Evil bitch of a woman only got 4 years for basically torturing this poor man and exposing her children to the abuse as well.
More people need to watch this documentary to see how this plays out and help end the stigma.
I suspect there is some cunning 3d chess going on.
Calls to help men & boys will get ignored, or dismissed as a zero-sum plot against women & girls. But hide it under the label “women & girls”, and this is less likely – it’s very difficult to oppose support for women & girls – even if those women & girls are actually men & boys.
be a man go one google.
type, ‘why does my wife keep shouting at me?’
see the replies.
type, ‘why does my husband keep shouting at me?’

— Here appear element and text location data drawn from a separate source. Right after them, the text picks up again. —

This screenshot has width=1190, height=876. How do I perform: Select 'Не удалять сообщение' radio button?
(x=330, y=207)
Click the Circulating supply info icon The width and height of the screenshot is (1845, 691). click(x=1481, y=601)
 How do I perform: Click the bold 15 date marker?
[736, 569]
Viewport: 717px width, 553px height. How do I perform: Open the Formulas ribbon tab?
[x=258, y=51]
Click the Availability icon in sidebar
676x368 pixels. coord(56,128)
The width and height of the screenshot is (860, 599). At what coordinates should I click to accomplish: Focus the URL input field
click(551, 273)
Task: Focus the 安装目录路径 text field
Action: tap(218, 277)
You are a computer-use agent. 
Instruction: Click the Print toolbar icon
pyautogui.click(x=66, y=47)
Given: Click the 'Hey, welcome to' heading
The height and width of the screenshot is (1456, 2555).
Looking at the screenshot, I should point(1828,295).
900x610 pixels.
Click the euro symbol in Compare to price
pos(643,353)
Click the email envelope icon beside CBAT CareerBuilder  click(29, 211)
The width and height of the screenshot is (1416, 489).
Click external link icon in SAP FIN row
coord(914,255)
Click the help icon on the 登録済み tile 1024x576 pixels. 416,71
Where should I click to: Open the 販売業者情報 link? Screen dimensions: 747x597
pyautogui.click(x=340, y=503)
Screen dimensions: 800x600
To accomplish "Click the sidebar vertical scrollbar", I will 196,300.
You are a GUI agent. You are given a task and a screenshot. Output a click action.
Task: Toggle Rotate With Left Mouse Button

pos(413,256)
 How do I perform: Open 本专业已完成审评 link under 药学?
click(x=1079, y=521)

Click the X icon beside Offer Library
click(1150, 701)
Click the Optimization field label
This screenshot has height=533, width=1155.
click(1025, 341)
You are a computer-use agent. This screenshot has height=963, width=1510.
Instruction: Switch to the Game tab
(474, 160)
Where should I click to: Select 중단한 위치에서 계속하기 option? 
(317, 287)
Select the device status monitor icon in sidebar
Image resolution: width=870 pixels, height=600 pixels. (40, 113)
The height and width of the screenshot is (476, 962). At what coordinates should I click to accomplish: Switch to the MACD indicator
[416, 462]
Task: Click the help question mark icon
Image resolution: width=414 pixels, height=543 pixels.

.see very different replies
🤣
Why would you group men into a stat about women & girls
They needed to explain how someone thought that was logical, how that person thinks. Without that explanation it’s very confusing to someone who thinks in a different way who is trying to understand
Men make up 40% of domestic abuse victims, many of the male suicides are the result of family breakdown and abuse.
It’s just not a gendered issue.
Here are some statistics on the matter.
It’s just not a gendered issue – https://www.instagram.com/reel/DAybTQ3NRJ0
Same in Sweden. Women’s violence against men has been classified as men’s violence against women, formally. The empathic gender, truly.
It’s honestly weird that [one third of victims of domestic abuse are male](https://www.centreforsocialjustice.org.uk/newsroom/why-are-men-often-overlooked-as-victims-of-domestic-abuse) and yet it’s still seen as a gendered issue..
I worked in this field for a long time and can attest to the fact that abuse is closer to 50-50 but the media narrative prevents this from being accepted.
I’ve seen and had accounts of horrific incidents where the system has failed men on the receiving end of physical and emotional abuse. It’s why I left the profession as I became disillusioned by it all.
A (male) friend of mine was run over, beaten up and had threats made to kill him from his (female) ex and her new partner.
She wasn’t arrested because who would look after her child?
The ex made numerous reports against my friend, none of them violent, yet he’s been arrested and is on bail.